BEGIN Data

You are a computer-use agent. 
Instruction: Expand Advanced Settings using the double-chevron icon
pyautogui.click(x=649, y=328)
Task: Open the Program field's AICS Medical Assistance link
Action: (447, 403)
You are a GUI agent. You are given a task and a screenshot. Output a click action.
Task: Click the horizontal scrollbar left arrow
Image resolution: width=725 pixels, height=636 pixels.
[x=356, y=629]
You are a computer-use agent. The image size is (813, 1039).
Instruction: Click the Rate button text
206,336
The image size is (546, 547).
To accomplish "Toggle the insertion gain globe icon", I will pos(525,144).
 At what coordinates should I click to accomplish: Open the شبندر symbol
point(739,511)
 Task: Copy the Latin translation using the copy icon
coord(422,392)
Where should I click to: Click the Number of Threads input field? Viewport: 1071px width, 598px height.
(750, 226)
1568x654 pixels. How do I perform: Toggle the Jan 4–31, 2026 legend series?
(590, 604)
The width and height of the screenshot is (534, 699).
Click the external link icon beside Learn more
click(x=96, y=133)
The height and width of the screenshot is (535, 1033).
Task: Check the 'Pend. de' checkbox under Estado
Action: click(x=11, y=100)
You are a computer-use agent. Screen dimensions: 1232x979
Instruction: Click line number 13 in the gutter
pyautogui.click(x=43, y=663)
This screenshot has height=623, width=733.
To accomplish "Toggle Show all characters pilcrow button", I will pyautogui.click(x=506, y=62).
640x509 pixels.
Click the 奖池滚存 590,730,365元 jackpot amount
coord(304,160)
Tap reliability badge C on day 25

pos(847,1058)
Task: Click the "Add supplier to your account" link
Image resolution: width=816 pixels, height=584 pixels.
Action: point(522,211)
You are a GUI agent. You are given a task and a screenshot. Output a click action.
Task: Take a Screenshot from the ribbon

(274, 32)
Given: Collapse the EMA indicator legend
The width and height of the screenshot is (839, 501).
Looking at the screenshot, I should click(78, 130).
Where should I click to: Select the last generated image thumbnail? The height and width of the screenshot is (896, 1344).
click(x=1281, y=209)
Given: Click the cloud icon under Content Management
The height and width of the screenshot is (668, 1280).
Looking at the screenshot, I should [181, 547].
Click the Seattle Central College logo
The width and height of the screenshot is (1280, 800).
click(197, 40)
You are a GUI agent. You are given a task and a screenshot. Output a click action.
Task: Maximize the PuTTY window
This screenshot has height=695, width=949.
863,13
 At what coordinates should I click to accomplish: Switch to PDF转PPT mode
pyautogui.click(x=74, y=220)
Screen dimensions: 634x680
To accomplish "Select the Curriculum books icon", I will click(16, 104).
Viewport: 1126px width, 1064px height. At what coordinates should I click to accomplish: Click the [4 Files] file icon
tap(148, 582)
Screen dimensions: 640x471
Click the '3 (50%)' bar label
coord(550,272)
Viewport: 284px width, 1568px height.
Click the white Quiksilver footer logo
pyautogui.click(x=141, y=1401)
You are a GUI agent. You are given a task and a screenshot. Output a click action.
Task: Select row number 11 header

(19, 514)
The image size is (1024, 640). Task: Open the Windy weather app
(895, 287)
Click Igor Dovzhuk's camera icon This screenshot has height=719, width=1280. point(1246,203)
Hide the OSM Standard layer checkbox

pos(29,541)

END Data

What needs to be done ::
In the records above, find each line that mentions the string "will", then copy it.

Task answer ::
To accomplish "Toggle the insertion gain globe icon", I will pos(525,144).
To accomplish "Toggle Show all characters pilcrow button", I will pyautogui.click(x=506, y=62).
To accomplish "Select the Curriculum books icon", I will click(16, 104).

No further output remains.